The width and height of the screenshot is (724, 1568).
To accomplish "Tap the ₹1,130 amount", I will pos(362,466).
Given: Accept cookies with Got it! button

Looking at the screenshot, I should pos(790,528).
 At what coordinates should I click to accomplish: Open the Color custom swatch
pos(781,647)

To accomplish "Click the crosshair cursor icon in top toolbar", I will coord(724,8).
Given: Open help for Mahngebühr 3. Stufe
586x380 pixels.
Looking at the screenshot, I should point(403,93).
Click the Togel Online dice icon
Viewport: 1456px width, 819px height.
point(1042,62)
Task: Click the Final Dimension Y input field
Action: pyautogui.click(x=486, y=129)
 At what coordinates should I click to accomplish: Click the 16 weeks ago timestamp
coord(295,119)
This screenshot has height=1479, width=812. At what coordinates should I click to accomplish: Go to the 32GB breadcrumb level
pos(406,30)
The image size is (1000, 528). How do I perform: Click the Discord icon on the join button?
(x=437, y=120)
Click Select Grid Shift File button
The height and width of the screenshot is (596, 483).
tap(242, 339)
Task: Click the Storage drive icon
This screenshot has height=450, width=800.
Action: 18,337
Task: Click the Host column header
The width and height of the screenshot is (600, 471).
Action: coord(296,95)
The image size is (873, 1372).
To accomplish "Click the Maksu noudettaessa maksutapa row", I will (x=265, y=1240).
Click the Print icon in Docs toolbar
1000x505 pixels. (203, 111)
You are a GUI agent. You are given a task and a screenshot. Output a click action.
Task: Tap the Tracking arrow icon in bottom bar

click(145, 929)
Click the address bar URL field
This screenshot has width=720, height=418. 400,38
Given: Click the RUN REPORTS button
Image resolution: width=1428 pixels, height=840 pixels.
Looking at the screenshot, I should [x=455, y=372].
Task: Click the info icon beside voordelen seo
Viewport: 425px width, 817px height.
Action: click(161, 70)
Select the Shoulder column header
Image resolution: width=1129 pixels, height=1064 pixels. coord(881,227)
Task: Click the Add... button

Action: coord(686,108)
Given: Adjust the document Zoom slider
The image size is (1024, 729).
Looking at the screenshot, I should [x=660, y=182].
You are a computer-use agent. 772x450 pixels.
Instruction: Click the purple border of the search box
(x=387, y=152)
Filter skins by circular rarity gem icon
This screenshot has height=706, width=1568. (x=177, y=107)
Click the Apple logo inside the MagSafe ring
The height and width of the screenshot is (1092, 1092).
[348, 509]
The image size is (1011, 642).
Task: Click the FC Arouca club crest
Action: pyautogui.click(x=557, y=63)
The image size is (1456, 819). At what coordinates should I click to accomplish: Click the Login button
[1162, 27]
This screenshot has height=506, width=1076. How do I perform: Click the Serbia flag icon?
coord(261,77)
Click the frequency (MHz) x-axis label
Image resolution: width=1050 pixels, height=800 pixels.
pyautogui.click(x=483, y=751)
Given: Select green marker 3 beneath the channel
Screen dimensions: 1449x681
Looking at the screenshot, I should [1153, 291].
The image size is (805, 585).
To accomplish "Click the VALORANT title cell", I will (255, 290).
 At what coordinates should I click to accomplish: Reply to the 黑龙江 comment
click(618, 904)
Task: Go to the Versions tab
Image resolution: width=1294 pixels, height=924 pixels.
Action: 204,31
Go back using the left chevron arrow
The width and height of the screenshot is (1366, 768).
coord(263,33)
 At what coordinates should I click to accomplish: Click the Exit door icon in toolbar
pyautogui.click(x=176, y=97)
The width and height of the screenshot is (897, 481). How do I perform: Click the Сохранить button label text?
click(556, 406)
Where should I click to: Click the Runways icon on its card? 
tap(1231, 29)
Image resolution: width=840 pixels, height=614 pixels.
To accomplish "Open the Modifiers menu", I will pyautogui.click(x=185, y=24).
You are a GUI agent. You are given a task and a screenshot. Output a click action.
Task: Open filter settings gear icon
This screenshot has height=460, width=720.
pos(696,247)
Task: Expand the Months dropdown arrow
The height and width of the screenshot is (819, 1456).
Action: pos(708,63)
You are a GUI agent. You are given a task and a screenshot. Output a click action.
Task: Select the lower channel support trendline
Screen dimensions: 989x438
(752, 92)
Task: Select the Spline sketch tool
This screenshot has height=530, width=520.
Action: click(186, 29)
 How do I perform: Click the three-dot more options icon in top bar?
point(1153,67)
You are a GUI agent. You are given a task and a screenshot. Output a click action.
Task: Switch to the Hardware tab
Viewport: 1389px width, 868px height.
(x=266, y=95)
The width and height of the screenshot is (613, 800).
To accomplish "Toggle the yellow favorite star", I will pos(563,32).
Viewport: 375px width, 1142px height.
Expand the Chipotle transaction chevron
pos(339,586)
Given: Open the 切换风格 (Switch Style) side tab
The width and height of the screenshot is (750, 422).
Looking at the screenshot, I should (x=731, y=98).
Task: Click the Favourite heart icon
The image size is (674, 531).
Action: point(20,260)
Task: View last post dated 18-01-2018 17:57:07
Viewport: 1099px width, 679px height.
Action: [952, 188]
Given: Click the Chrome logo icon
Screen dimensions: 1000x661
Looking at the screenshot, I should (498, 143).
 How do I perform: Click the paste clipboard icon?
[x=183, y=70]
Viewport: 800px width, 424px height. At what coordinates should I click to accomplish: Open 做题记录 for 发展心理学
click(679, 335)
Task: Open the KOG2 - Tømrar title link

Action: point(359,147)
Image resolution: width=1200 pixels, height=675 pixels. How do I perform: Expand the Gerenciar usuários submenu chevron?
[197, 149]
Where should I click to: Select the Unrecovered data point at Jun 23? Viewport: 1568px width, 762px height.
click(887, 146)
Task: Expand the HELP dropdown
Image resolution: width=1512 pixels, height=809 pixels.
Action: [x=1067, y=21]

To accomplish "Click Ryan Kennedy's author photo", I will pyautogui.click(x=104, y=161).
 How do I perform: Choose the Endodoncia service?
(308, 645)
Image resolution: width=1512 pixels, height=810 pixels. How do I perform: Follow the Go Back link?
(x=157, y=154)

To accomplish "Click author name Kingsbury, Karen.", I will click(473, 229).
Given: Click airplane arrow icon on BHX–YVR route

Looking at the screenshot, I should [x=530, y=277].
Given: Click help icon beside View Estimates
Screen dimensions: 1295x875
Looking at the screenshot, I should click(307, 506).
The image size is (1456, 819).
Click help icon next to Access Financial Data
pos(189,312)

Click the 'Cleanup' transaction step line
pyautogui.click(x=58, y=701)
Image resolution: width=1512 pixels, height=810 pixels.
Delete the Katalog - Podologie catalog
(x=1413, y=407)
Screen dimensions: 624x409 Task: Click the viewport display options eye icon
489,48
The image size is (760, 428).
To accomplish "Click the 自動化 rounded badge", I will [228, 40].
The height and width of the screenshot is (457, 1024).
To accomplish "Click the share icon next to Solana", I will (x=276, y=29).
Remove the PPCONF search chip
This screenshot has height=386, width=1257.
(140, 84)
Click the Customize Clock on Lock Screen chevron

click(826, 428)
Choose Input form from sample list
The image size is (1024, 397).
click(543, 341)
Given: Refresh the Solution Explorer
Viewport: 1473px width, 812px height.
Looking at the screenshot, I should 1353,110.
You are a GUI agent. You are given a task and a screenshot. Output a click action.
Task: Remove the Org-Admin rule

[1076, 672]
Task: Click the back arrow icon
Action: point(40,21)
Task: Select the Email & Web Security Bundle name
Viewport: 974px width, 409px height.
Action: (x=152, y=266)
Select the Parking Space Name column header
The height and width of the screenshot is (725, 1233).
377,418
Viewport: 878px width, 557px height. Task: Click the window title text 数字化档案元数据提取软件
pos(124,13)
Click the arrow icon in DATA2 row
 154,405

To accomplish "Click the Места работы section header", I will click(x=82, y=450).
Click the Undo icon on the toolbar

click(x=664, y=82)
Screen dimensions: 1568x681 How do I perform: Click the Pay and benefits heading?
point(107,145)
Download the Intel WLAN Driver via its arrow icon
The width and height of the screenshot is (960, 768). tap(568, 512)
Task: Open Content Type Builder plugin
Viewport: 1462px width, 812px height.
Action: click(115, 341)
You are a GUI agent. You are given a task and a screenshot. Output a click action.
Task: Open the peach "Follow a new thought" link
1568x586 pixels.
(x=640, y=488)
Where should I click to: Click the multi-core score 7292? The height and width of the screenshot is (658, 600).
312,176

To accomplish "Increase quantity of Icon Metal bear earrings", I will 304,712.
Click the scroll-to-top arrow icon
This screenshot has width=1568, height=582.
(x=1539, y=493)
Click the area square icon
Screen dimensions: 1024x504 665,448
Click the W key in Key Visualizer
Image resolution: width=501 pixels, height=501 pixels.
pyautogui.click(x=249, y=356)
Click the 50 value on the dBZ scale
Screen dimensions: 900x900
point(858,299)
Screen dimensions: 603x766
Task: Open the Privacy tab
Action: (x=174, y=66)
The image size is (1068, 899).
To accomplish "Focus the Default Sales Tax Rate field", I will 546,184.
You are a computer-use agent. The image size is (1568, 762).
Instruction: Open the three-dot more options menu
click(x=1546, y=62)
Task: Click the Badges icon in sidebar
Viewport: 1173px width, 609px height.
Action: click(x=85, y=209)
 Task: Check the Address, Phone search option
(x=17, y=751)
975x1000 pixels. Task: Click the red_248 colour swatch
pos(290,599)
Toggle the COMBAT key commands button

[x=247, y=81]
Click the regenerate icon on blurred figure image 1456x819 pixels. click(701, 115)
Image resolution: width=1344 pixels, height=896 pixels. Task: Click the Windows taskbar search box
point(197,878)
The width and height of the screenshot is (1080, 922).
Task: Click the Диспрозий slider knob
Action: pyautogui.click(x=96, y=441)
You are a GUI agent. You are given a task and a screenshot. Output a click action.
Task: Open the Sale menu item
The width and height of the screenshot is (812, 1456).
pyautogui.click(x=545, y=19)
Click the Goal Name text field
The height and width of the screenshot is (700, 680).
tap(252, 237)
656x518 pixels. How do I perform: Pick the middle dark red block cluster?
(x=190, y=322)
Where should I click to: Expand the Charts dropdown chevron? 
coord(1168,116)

The problem: Give the part of the material that opens with the line containing "Click the frequency (MHz) x-axis label" and closes with the line containing "click(618, 904)" as a numbered list, leaving out any blank lines.

Result:
1. Click the frequency (MHz) x-axis label
2. Image resolution: width=1050 pixels, height=800 pixels.
3. pyautogui.click(x=483, y=751)
4. Given: Select green marker 3 beneath the channel
5. Screen dimensions: 1449x681
6. Looking at the screenshot, I should [1153, 291].
7. The image size is (805, 585).
8. To accomplish "Click the VALORANT title cell", I will (255, 290).
9.  At what coordinates should I click to accomplish: Reply to the 黑龙江 comment
10. click(618, 904)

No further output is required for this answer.